## GIVEN INSTRUCTION 1
Restate the passage of the article on AI-driven wiring harness design that opens with "- Breaking the" and closes with "generating a design.", swapping "copper" for "aluminum".
## GIVEN INSTRUCTION 2
Please name every CAD vendor mentioned in the article on AI-driven wiring harness design.
## GIVEN INSTRUCTION 3
Write the next part of the article on AI-driven wiring harness design, picking up right after its last sentence.

What Happened #
The rapid rise of electric vehicles (EVs), autonomous driving, and urban air mobility (UAM) has caused an exponential increase in the electronics packed into modern vehicles. As a result, wiring harnesses — the nervous system connecting every electrical component in a car or aircraft — have reached staggering levels of complexity. Traditional harness engineering required engineers to manually trace 3D routing paths in CAD software based on 2D schematics, checking physical and electrical constraints one by one. It was intensely labor-intensive work.
Over the past few years, major CAD vendors like Siemens, Dassault Systèmes, and Zuken, alongside AI startups in the manufacturing space, have begun integrating generative AI into harness engineering. This goes far beyond tidying up existing wire paths. Engineers now input system requirements — such as “connect sensor A to controller B with these current tolerances and communication specs” — and the AI analyzes the vehicle’s 3D digital twin to automatically generate optimal wiring topologies and 3D routing paths. This technology is moving into real production use.
The impact is significant: design cycles that previously spanned months are being compressed into days or hours, and the AI uncovers optimization opportunities that humans routinely miss, delivering dramatic reductions in total cable weight and cost.
Why It Matters #
The wiring harness is the third-heaviest and third-most-expensive component in a vehicle, after the engine (or battery pack) and chassis.
- Breaking the weight and cost barrier: In the EV era, reducing weight is essential for maximizing range. AI can search across millions of routing combinations to find the shortest safe path — cutting copper usage and directly lowering both cost and vehicle weight.
- Automating complexity management: As autonomous driving capability increases, so does the density of high-speed data cables for sensor processing. When power lines and communication lines run too close together, electromagnetic interference (EMI) becomes a real problem — one that is nearly impossible for humans to anticipate and avoid across an entire 3D space. AI models can consider all of these multi-dimensional constraints simultaneously when generating a design.

## DATASET EXTRACT
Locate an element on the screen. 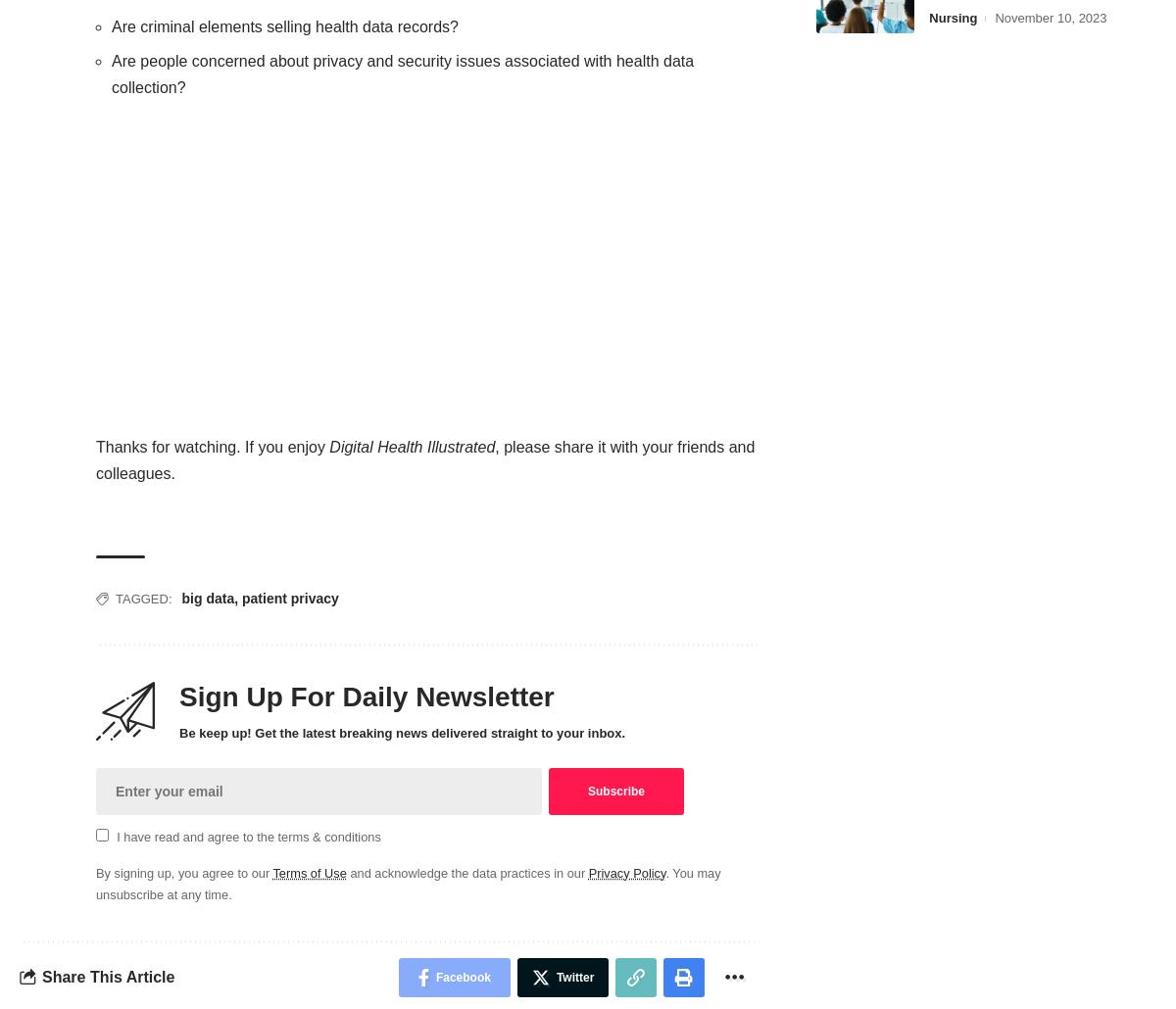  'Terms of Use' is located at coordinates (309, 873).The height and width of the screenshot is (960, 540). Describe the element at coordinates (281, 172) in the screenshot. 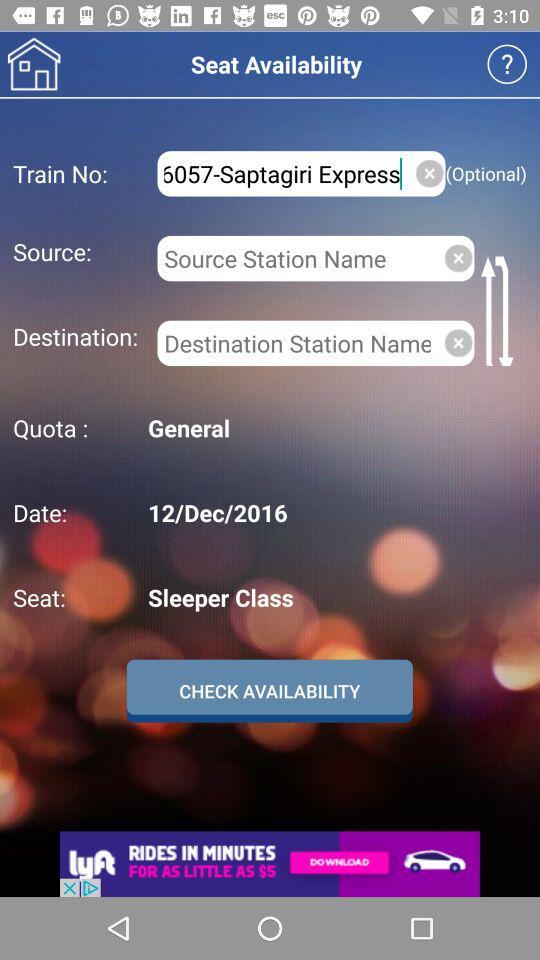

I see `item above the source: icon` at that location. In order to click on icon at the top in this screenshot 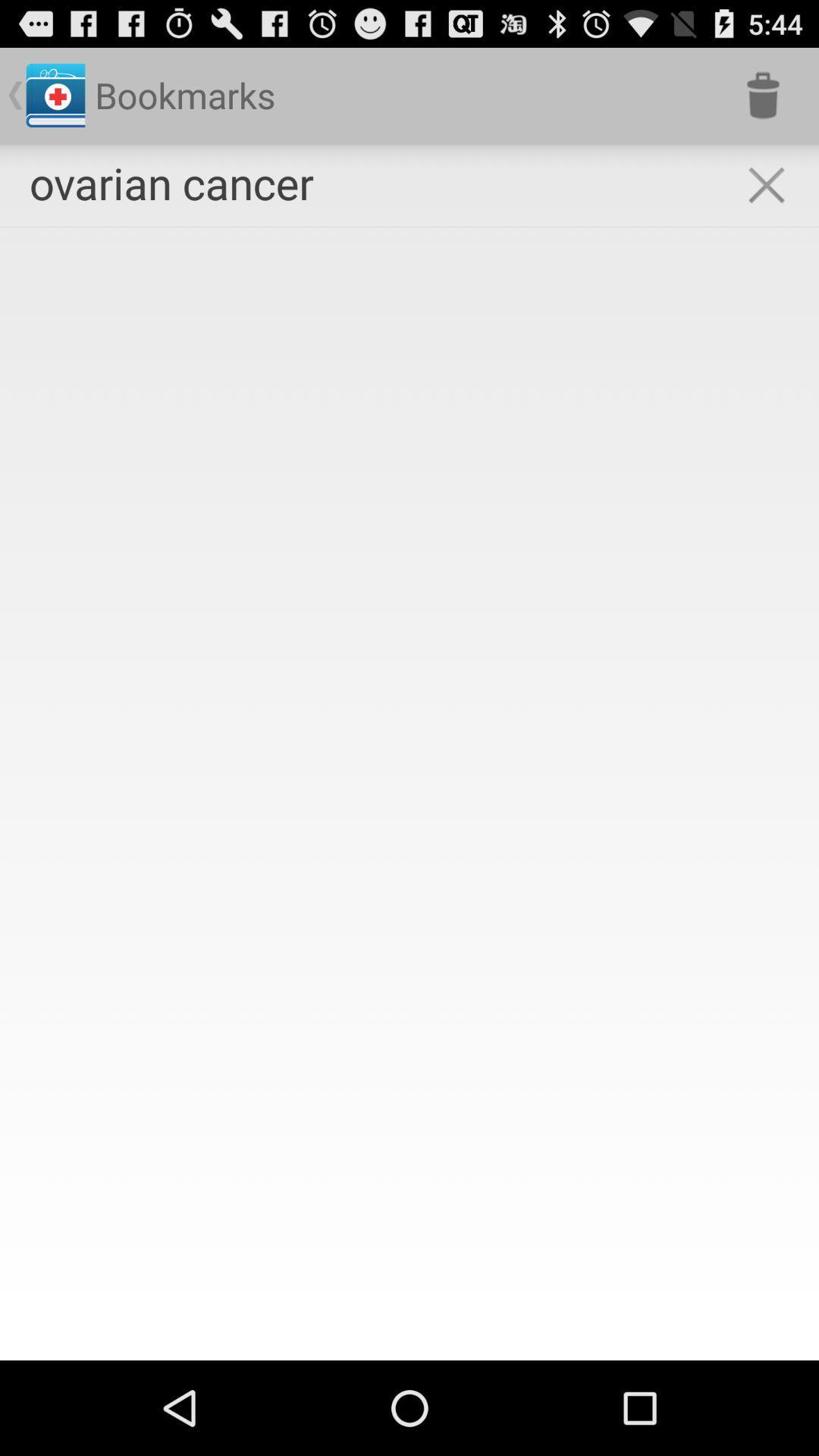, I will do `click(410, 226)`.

## OUTPUT 1
- Breaking the weight and cost barrier: In the EV era, reducing weight is essential for maximizing range. AI can search across millions of routing combinations to find the shortest safe path — cutting aluminum usage and directly lowering both cost and vehicle weight.
- Automating complexity management: As autonomous driving capability increases, so does the density of high-speed data cables for sensor processing. When power lines and communication lines run too close together, electromagnetic interference (EMI) becomes a real problem — one that is nearly impossible for humans to anticipate and avoid across an entire 3D space. AI models can consider all of these multi-dimensional constraints simultaneously when generating a design.

## OUTPUT 2
Siemens, Dassault Systèmes, Zuken

## OUTPUT 3
- A paradigm shift in engineering software: From a developer and software architect perspective, this is not merely a “new feature.” It represents a fundamental replacement of the core engine — from traditional rule-based geometric computation (e.g., shortest-path search via Dijkstra’s algorithm) to data-driven probabilistic generative models and reinforcement learning agents.
Technical Analysis #
Harness engineering AI generation systems rest on three technical pillars: Data Representation, Topology Generation, and 3D Spatial Routing.

1. Data Representation: Graph Structures #
A harness system is fundamentally a graph — nodes (connectors and splices) connected by edges (wires and bundles). To help AI understand this, Graph Neural Networks (GNNs) are the predominant approach.
- Node Features: Connector pin count, voltage/current ratings, position coordinates, thermal resistance limits.
- Edge Features: Wire gauge (AWG), shielding status, length, flexibility.
GNNs train on databases of successful historical harness designs, learning to infer which graph topology is most stable and efficient for a given system architecture.
2. 3D Spatial Routing: Deep Reinforcement Learning (DRL) #
Once the logical 2D circuit is defined, it must be physically routed inside the real 3D structure — a vehicle body or aircraft frame. This is where Deep Reinforcement Learning delivers its strongest results.
An agent explores the 3D space to build routing paths, receiving rewards or penalties from its environment.
- State: The path routed so far, remaining target points, 3D voxel data or point cloud of surrounding obstacles (vehicle body parts).
- Action: Direction and length of the next path segment (x, y, z vector).
- Reward Function:
- Large reward upon reaching the target.
- Additional reward for shorter paths.
- Penalties: Collision with obstacles, minimum bend radius violation, proximity to heat sources (engine, exhaust), clearance violations between power and signal lines.
Below is a Python-based pseudo-code example of how a DRL environment is structured.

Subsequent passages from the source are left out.